D’où le choix de Yumi qui, dans sa gaine de protection, peut traiter jusqu’à 60 prélèvements par minute avec des ventouses. Le cobot, qui prélève 250 g au maximum, est positionné à l’arrière du système de vision Max-AI VIS. Le public a apprécié. BHS a trouvé la technologie sous-jacente chez Sadako, une startup de Barcelone, et une joint-venture a été conclue en 2016 avec la filiale NRT. Au niveau des systèmes de vision, on s’en tient aux caméras RGB classiques. Le tri optique, par taille et forme, est aussi possible. Tout comme les rayons X …

Le Heavy Picker du Finlandais ZenRobotics saisit jusqu’à 30 kg et réalise 2.000 prélèvements à l’heure. Le grappin est suspendu à un solide soufflet en caoutchouc qui peut résister à des collisions. (Photo LDS)

Des systèmes robustes et plus intelligents  
Fondée en 2007, l’entreprise finlandaise ZenRobotics est spécialisée dans l’intégration de robots portiques de propre conception. Une centaine de systèmes sont actifs en Finlande, en Australie, en Chine, au Japon et en Europe occidentale. La technologie repose sur les travaux du groupe de recherche en neuro-robotique de l’Université d’Aalto (Helsinki). Les grappins, aussi de propre conception, gèrent les travaux lourds, le Smart Gripper du Heavy Picker peut saisir jusqu’à 30 kg et réaliser 2.000 prélèvements à l’heure, tandis que les ventouses sont dédiées au travail plus léger avec le Fast Picker.

Tant le concept que le software ont été développés en interne. « Nous commercialisons la ligne robotisée et nous nous chargeons de la maintenance. La ‘rocket science’ réside dans le logiciel ZenbrAIn. Depuis notre back-office, nous fournissons un diagnostic à distance », explique Juha Mieskonen. « Le traitement des déchets est un événement chaotique, imprévisible. Ce n’est pas un environnement facile comme la fabrication. Cela demande des systèmes plus intelligents qui doivent pouvoir résister à des collisions. »

Le grappin Heavy Picker est suspendu à un solide soufflet en caoutchouc et rebondit en cas d’impact inattendu. Il ne doit pas être très précis. Il peut être mis en œuvre dans divers secteurs. En fin d’année, le plus gros contrat de ZenRobotics (douze bras robotisés) sera opérationnel chez Remeo (Vantaa, Finlande) qui déploie ses robots depuis 2010.

Multi-robot, multi-grappin  
La combinaison de la technologie de vision se reflète aussi au Re- and Demanufacturing Lab pour le robot de tri SCARA. « Nous combinons la couleur, l’infrarouge proche et les images de profondeur afin que l’objet soit vu de plusieurs manières pour arriver à une bonne classification des matériaux. C’est là aussi que se situe la plus-value par rapport à ce que voient les yeux d’un opérateur de ligne. Par les réseaux de neurones développés, le robot de triage peut regrouper l’information de plusieurs images et les traiter en temps réel en une classification et une estimation du poids des objets à trier.

####################

▸ **CE QU'IL FAUT FAIRE**
Recopiez sans rien changer le passage de l'extrait sur les robots de tri des déchets qui commence par les mots « Multi-robot, multi-grappin » et se termine par « objets à trier. ».

####################

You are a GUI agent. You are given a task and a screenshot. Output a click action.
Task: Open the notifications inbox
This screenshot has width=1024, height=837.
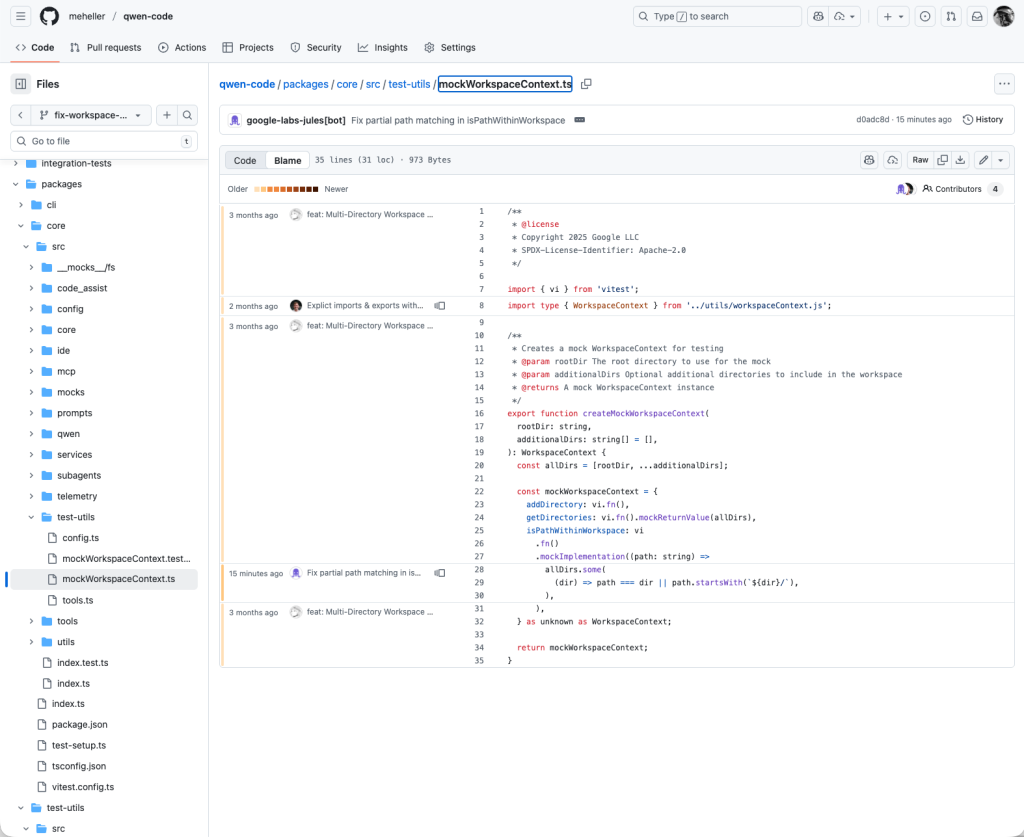(x=977, y=17)
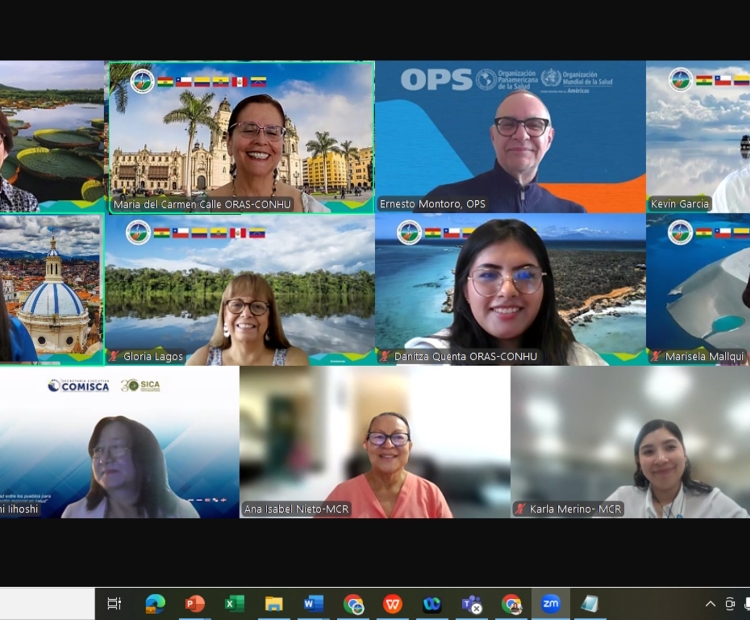The height and width of the screenshot is (620, 750).
Task: Launch Microsoft Edge from the taskbar
Action: click(x=155, y=604)
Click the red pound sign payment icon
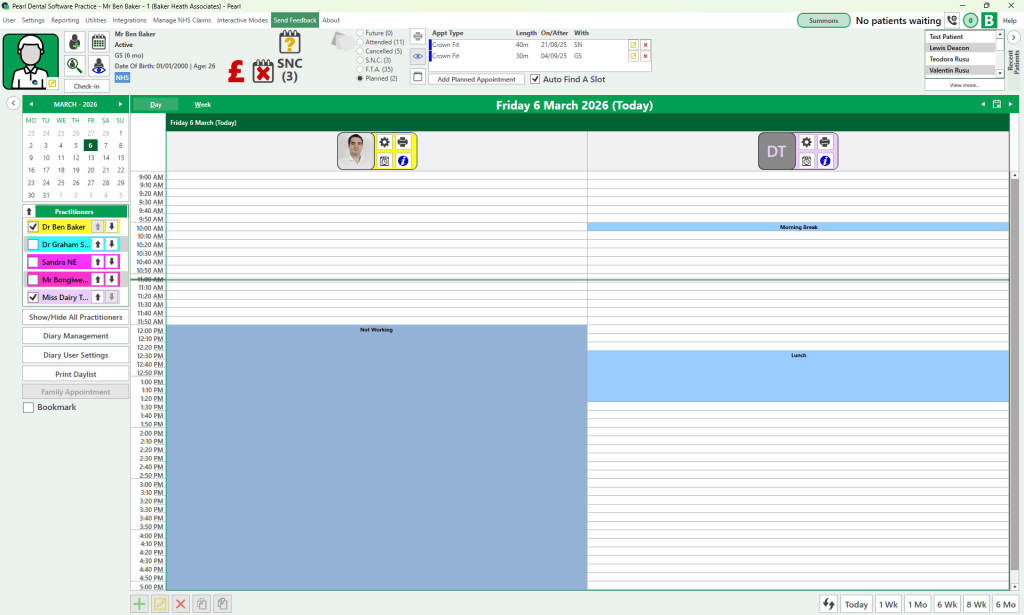1024x615 pixels. [x=236, y=71]
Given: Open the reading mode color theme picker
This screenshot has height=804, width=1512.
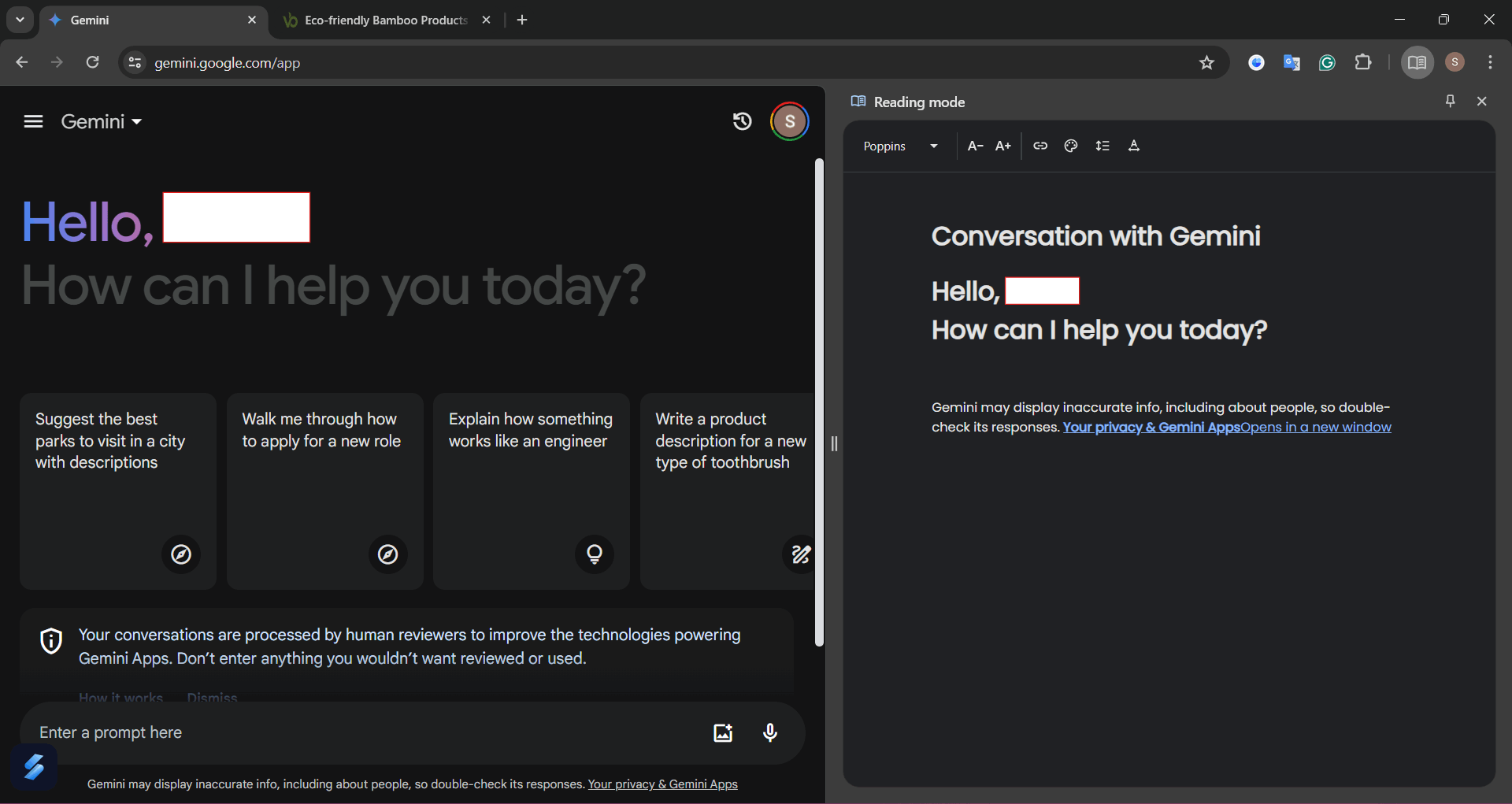Looking at the screenshot, I should [1070, 146].

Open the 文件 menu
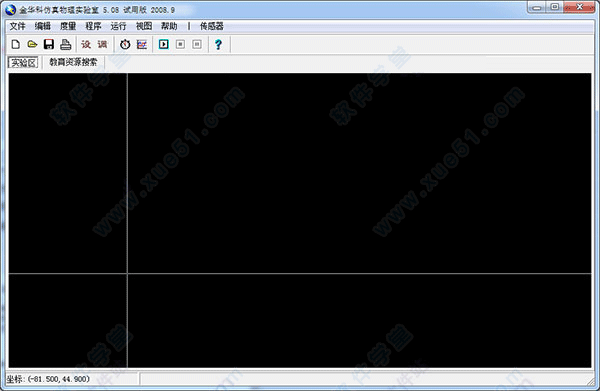[17, 26]
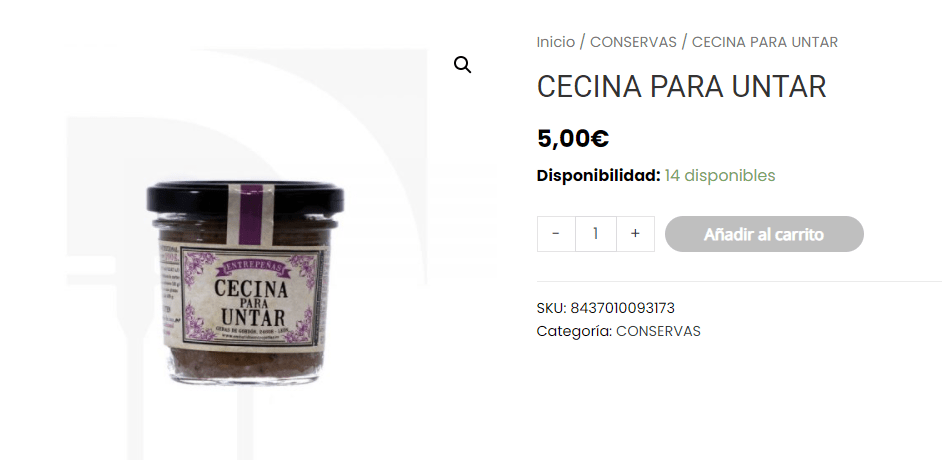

####################

▸ **RÉPONSE**
Multi-robot, multi-grappin  
La combinaison de la technologie de vision se reflète aussi au Re- and Demanufacturing Lab pour le robot de tri SCARA. « Nous combinons la couleur, l’infrarouge proche et les images de profondeur afin que l’objet soit vu de plusieurs manières pour arriver à une bonne classification des matériaux. C’est là aussi que se situe la plus-value par rapport à ce que voient les yeux d’un opérateur de ligne. Par les réseaux de neurones développés, le robot de triage peut regrouper l’information de plusieurs images et les traiter en temps réel en une classification et une estimation du poids des objets à trier.